Task prompt:
Quote every line below exactly as it reads.

------

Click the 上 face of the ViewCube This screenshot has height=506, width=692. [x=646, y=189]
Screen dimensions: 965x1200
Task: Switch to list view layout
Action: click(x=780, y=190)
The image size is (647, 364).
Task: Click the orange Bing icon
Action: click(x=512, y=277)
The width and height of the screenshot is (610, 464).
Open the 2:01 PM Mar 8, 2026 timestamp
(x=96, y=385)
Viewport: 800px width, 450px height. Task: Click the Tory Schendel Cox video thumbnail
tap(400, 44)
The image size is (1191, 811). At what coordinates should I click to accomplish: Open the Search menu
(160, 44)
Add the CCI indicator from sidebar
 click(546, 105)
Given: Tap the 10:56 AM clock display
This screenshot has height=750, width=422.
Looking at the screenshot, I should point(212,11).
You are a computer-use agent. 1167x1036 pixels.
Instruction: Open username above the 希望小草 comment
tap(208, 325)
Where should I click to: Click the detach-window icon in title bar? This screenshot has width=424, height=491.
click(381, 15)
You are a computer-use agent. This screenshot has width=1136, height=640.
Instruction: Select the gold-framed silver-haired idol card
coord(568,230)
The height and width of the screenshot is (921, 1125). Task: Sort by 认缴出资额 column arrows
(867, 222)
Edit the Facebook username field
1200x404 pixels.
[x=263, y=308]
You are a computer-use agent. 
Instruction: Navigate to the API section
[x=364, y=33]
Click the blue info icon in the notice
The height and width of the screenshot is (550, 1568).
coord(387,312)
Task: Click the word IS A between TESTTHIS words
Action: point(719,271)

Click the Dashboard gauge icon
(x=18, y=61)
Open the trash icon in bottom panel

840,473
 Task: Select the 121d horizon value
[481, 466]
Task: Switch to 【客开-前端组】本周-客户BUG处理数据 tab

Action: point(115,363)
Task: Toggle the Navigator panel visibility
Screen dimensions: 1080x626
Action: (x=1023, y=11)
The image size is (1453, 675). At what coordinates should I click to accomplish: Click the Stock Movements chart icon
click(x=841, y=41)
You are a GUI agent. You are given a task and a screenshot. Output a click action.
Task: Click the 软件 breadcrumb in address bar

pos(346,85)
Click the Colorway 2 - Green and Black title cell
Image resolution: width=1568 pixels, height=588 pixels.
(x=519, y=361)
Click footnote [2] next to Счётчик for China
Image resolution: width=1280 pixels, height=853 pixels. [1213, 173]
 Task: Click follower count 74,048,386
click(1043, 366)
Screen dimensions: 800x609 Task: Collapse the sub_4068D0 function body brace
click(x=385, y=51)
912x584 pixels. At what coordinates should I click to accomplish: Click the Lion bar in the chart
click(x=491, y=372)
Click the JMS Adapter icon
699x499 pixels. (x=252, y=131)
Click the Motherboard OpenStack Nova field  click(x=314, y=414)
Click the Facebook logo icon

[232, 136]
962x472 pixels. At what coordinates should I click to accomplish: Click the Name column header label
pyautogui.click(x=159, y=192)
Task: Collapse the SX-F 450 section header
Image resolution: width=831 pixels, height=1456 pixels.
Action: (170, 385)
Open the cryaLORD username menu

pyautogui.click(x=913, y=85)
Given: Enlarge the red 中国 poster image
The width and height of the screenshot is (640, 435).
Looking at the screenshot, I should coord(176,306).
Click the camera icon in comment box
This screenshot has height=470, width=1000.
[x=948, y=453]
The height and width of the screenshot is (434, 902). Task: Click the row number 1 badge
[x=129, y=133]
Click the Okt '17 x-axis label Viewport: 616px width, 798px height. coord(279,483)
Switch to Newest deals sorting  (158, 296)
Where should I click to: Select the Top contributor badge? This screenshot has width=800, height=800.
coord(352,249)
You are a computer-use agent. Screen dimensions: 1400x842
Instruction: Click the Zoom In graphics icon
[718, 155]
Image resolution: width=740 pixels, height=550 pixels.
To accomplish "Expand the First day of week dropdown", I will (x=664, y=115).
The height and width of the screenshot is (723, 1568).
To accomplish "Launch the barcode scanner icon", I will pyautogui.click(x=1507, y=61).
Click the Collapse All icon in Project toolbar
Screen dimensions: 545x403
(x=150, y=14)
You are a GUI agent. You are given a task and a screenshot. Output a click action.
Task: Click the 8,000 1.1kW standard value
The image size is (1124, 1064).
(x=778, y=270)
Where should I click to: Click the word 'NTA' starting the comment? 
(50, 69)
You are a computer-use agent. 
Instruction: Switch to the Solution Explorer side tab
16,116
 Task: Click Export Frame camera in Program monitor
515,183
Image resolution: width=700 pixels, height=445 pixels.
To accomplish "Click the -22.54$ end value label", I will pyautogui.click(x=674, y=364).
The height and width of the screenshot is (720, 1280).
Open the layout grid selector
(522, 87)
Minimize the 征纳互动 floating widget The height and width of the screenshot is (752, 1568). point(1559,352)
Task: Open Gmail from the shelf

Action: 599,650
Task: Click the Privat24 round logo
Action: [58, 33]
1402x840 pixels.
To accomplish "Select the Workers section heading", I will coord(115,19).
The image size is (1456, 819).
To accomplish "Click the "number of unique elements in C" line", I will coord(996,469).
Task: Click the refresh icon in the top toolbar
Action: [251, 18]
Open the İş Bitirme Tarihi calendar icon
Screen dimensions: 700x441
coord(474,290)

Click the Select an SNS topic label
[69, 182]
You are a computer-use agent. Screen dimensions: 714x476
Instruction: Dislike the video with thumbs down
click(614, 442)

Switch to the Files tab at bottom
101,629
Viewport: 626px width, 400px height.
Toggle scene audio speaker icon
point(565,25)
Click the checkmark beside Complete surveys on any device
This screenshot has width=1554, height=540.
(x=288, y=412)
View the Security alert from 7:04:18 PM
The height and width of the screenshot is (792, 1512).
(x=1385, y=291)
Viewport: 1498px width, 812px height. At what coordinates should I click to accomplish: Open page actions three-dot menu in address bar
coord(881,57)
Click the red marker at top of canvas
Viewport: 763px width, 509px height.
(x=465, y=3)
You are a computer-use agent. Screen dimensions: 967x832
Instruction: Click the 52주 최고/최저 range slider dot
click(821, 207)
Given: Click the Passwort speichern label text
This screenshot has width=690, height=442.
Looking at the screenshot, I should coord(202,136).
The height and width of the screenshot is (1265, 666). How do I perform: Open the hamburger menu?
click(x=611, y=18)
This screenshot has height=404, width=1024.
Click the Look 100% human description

------

Output below:
Click the 上 face of the ViewCube This screenshot has height=506, width=692. [x=646, y=189]
Screen dimensions: 965x1200
Task: Switch to list view layout
Action: click(x=780, y=190)
The image size is (647, 364).
Task: Click the orange Bing icon
Action: click(x=512, y=277)
The width and height of the screenshot is (610, 464).
Open the 2:01 PM Mar 8, 2026 timestamp
(x=96, y=385)
Viewport: 800px width, 450px height. Task: Click the Tory Schendel Cox video thumbnail
tap(400, 44)
The image size is (1191, 811). At what coordinates should I click to accomplish: Open the Search menu
(160, 44)
Add the CCI indicator from sidebar
 click(546, 105)
Given: Tap the 10:56 AM clock display
This screenshot has height=750, width=422.
Looking at the screenshot, I should point(212,11).
You are a computer-use agent. 1167x1036 pixels.
Instruction: Open username above the 希望小草 comment
tap(208, 325)
Where should I click to: Click the detach-window icon in title bar? This screenshot has width=424, height=491.
click(381, 15)
You are a computer-use agent. This screenshot has width=1136, height=640.
Instruction: Select the gold-framed silver-haired idol card
coord(568,230)
The height and width of the screenshot is (921, 1125). Task: Sort by 认缴出资额 column arrows
(867, 222)
Edit the Facebook username field
1200x404 pixels.
[x=263, y=308]
You are a computer-use agent. 
Instruction: Navigate to the API section
[x=364, y=33]
Click the blue info icon in the notice
The height and width of the screenshot is (550, 1568).
coord(387,312)
Task: Click the word IS A between TESTTHIS words
Action: point(719,271)

Click the Dashboard gauge icon
(x=18, y=61)
Open the trash icon in bottom panel

840,473
 Task: Select the 121d horizon value
[481, 466]
Task: Switch to 【客开-前端组】本周-客户BUG处理数据 tab

Action: point(115,363)
Task: Toggle the Navigator panel visibility
Screen dimensions: 1080x626
Action: (x=1023, y=11)
The image size is (1453, 675). At what coordinates should I click to accomplish: Click the Stock Movements chart icon
click(x=841, y=41)
You are a GUI agent. You are given a task and a screenshot. Output a click action.
Task: Click the 软件 breadcrumb in address bar

pos(346,85)
Click the Colorway 2 - Green and Black title cell
Image resolution: width=1568 pixels, height=588 pixels.
(x=519, y=361)
Click footnote [2] next to Счётчик for China
Image resolution: width=1280 pixels, height=853 pixels. [1213, 173]
 Task: Click follower count 74,048,386
click(1043, 366)
Screen dimensions: 800x609 Task: Collapse the sub_4068D0 function body brace
click(x=385, y=51)
912x584 pixels. At what coordinates should I click to accomplish: Click the Lion bar in the chart
click(x=491, y=372)
Click the JMS Adapter icon
699x499 pixels. (x=252, y=131)
Click the Motherboard OpenStack Nova field  click(x=314, y=414)
Click the Facebook logo icon

[232, 136]
962x472 pixels. At what coordinates should I click to accomplish: Click the Name column header label
pyautogui.click(x=159, y=192)
Task: Collapse the SX-F 450 section header
Image resolution: width=831 pixels, height=1456 pixels.
Action: (170, 385)
Open the cryaLORD username menu

pyautogui.click(x=913, y=85)
Given: Enlarge the red 中国 poster image
The width and height of the screenshot is (640, 435).
Looking at the screenshot, I should coord(176,306).
Click the camera icon in comment box
This screenshot has height=470, width=1000.
[x=948, y=453]
The height and width of the screenshot is (434, 902). Task: Click the row number 1 badge
[x=129, y=133]
Click the Okt '17 x-axis label Viewport: 616px width, 798px height. coord(279,483)
Switch to Newest deals sorting  (158, 296)
Where should I click to: Select the Top contributor badge? This screenshot has width=800, height=800.
coord(352,249)
You are a computer-use agent. Screen dimensions: 1400x842
Instruction: Click the Zoom In graphics icon
[718, 155]
Image resolution: width=740 pixels, height=550 pixels.
To accomplish "Expand the First day of week dropdown", I will (x=664, y=115).
The height and width of the screenshot is (723, 1568).
To accomplish "Launch the barcode scanner icon", I will pyautogui.click(x=1507, y=61).
Click the Collapse All icon in Project toolbar
Screen dimensions: 545x403
(x=150, y=14)
You are a GUI agent. You are given a task and a screenshot. Output a click action.
Task: Click the 8,000 1.1kW standard value
The image size is (1124, 1064).
(x=778, y=270)
Where should I click to: Click the word 'NTA' starting the comment? 
(50, 69)
You are a computer-use agent. 
Instruction: Switch to the Solution Explorer side tab
16,116
 Task: Click Export Frame camera in Program monitor
515,183
Image resolution: width=700 pixels, height=445 pixels.
To accomplish "Click the -22.54$ end value label", I will pyautogui.click(x=674, y=364).
The height and width of the screenshot is (720, 1280).
Open the layout grid selector
(522, 87)
Minimize the 征纳互动 floating widget The height and width of the screenshot is (752, 1568). point(1559,352)
Task: Open Gmail from the shelf

Action: 599,650
Task: Click the Privat24 round logo
Action: [58, 33]
1402x840 pixels.
To accomplish "Select the Workers section heading", I will coord(115,19).
The image size is (1456, 819).
To accomplish "Click the "number of unique elements in C" line", I will coord(996,469).
Task: Click the refresh icon in the top toolbar
Action: [251, 18]
Open the İş Bitirme Tarihi calendar icon
Screen dimensions: 700x441
coord(474,290)

Click the Select an SNS topic label
[69, 182]
You are a computer-use agent. Screen dimensions: 714x476
Instruction: Dislike the video with thumbs down
click(614, 442)

Switch to the Files tab at bottom
101,629
Viewport: 626px width, 400px height.
Toggle scene audio speaker icon
point(565,25)
Click the checkmark beside Complete surveys on any device
This screenshot has width=1554, height=540.
(x=288, y=412)
View the Security alert from 7:04:18 PM
The height and width of the screenshot is (792, 1512).
(x=1385, y=291)
Viewport: 1498px width, 812px height. At what coordinates should I click to accomplish: Open page actions three-dot menu in address bar
coord(881,57)
Click the red marker at top of canvas
Viewport: 763px width, 509px height.
(x=465, y=3)
You are a computer-use agent. Screen dimensions: 967x832
Instruction: Click the 52주 최고/최저 range slider dot
click(821, 207)
Given: Click the Passwort speichern label text
This screenshot has width=690, height=442.
Looking at the screenshot, I should coord(202,136).
The height and width of the screenshot is (1265, 666). How do I perform: Open the hamburger menu?
click(x=611, y=18)
This screenshot has height=404, width=1024.
Click the Look 100% human description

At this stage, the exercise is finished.